The decision to resign was a brave one and endeared her with the masses who saw in her a principled dr-khauhelo-deborah-raditapole-3politician who refused to violate her own conscience.

Besides, Basotho had never heard that a minister could resign.

Difficult as the decision to resign was, Raditapole says it had to be done “as a matter of principle”.

With Raditapole out of Cabinet, she continued her colourful political career as a backbencher in Lesotho’s parliament.

At 78, Raditapole has seen most of Lesotho’s politicians enter and exit the political stage.

She says when democracy was reintroduced in Lesotho in 1993, the new government led by Mokhehle was driven by a “fear of the Nationalists”, referring to members of the Basotho National Party (BNP) who had ruled the country since 1965.

“That fear took priority over what we wanted to do. The fear greatly contributed to polarization in the country. We needed Basotho to relook and understand politics in a more constructive way.”

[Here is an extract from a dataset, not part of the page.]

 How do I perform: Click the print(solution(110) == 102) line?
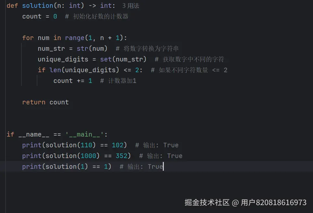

She says the polarization hindered economic development for Lesotho as individuals pursued narrow political interests instead of the national good.

“The spirit of patriotism was lacking. We were taught a spirit of negativity which polarized the nation. We saw each other as Nationalists and Congress and not as Basotho. We have to look at the interests of Basotho rather than of the party.”

Raditapole was elected into the Basotho Congress Party (BCP) National Executive Committee at the party’s first annual congress since the end of emergency rule in 1992. She contested in the general election on a BCP ticket in Mabote constituency in 1993 and retained the seat until 1998.

She also served as the first minister of health in the Mokhehle-led government. It was a period of political uncertainty marked by deep suspicions and acrimony among the contending parties.

Raditapole says when she walked into office she found most of the staff at the ministry were hard-core BNP supporters.

“There were huge challenges. We had to break the animosity. I looked at them as professionals and never appointed individuals on the basis of political affiliation which got me into trouble with my colleagues,” she says.

“The morale among staff was also very low. We had to tell them that we are working for the people and not the political parties. It was not easy.”

However, the biggest challenge was in getting the right people with the right skills in key positions in the ministry “that would impact the health delivery services”.

She says she had to keep on telling her staff that “we are professionals first and party people second”.

Raditapole says the period 1994 was marked by uncertainty as the country battled challenges on the political front. They also had to grapple with a burgeoning HIV/AIDS crisis that threatened to wipe out a huge chunk of Lesotho’s population.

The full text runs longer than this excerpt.